Tourists have been warned about the upcoming heatwave as thousands of Britons head to the country every week.

The State Meteorological Agency Aemet said June, July and August will be much warmer than normal.

Ruben Del Campo, from Aemet, explained: “The probability that the next quarter will be warmer than normal is very high.”

The most popular holiday spots, including the Canary Islands, Tenerife, Gran Canaria and Lanzarote, and the Balearic Island, Majorca, Menorca and Ibiza, will be the most affected.

The probability of a much warmer summer in the Canaries, as well as the northwest of Spain, is currently at 70 percent.

Rainfall this month is predicted to be below average.

A heat prevention plan has already been launched in the Canary Islands, as well as a surveillance system for the impact of high temperatures on the health of the population.

Healthcare centres have been put on the alert and a warning has been issued in some specific areas.

British tourists visiting the Canary Islands are advised to check how to protect themselves from the high temperatures. Travellers can visit www.canariasaludable.org to find out more.

A health spokesperson from the Canary Islands said: “These actions are intended to increase individual prevention capacity to face the heat in the Canary Islands by applying measures that are easy and accessible.

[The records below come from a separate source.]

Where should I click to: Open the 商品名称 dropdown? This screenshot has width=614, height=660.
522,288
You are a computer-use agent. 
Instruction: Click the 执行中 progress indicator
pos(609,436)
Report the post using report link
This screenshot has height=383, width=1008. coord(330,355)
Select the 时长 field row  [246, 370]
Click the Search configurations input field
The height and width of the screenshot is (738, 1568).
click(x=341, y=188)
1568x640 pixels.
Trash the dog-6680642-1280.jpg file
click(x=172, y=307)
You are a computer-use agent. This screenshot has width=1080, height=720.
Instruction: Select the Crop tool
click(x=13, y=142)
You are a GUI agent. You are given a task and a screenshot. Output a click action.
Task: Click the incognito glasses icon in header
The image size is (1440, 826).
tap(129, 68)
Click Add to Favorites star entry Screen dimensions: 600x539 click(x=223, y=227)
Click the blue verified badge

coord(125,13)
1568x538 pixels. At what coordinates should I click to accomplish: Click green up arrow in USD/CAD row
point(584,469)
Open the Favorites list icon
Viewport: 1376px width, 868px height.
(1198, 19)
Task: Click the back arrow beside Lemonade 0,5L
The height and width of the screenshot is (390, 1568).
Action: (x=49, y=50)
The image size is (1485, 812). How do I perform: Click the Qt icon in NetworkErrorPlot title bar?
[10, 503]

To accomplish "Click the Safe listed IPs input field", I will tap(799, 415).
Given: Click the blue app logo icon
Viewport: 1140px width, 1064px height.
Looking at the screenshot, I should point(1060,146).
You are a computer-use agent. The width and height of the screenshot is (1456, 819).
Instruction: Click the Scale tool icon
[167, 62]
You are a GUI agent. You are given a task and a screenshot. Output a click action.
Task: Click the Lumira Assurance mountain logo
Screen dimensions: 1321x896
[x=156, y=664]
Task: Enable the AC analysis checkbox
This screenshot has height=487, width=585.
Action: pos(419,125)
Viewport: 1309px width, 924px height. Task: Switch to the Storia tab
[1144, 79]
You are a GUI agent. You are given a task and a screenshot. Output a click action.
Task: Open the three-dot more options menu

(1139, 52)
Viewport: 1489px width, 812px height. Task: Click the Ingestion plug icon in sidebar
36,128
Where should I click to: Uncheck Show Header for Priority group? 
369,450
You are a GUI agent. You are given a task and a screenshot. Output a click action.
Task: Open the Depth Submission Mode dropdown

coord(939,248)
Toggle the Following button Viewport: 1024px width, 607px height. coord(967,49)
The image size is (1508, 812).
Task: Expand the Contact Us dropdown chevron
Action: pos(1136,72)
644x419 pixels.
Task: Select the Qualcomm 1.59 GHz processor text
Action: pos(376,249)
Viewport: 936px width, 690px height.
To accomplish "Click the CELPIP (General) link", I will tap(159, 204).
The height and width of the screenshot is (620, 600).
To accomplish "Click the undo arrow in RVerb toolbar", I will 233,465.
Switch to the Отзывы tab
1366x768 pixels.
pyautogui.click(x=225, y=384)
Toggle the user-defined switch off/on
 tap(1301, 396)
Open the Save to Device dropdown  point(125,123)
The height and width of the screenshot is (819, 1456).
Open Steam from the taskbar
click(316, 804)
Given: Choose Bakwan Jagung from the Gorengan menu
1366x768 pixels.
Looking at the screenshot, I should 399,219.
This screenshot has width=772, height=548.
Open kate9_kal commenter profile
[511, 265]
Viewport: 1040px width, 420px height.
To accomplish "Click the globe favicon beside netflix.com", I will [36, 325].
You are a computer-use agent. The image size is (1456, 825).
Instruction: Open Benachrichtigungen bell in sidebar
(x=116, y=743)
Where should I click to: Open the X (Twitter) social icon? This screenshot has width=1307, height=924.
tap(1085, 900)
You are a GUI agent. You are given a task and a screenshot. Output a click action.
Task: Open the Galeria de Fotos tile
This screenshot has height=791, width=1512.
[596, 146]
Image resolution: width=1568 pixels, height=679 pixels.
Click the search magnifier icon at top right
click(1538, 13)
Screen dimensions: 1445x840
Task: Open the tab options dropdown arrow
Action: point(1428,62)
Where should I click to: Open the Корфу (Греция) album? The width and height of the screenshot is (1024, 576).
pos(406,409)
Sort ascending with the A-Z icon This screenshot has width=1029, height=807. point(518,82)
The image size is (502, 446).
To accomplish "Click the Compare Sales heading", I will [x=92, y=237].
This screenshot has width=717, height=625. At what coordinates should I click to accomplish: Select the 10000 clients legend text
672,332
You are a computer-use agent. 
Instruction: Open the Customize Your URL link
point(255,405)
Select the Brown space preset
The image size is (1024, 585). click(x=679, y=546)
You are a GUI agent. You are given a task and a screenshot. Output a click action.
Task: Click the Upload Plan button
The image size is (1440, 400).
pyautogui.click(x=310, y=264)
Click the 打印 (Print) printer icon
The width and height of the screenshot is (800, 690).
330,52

“All the hospitals and the Canary Islands Emergency Service (SUC) have staff designated and specially trained to deal with and effectively coordinate the services in the event of a possible heatwave, as well as the established communication channels.”

The alert in the Canary Islands will continue until September 15.

The World Meteorological Organization defines a heatwave as an “unusually warm weather” that persists for “at least two days” with “records above the thresholds”.

In Spain, the Aemet determines that “extreme temperatures must be registered among the five percent of the warmest, affect 10 percent of the [meteorological] stations and last three days at least,” explained Rubén del Campo.

The heatwave beginning this week meets all three conditions.

It will last at least six days, it will affect at least a third of the country and it will exceed 42 degrees.

Temperatures must be exceptionally high compared to the usual average at a measurement point.

The highest temperature in history recorded in Spain was 46.9 degrees, in Cordoba, in the south of Spain.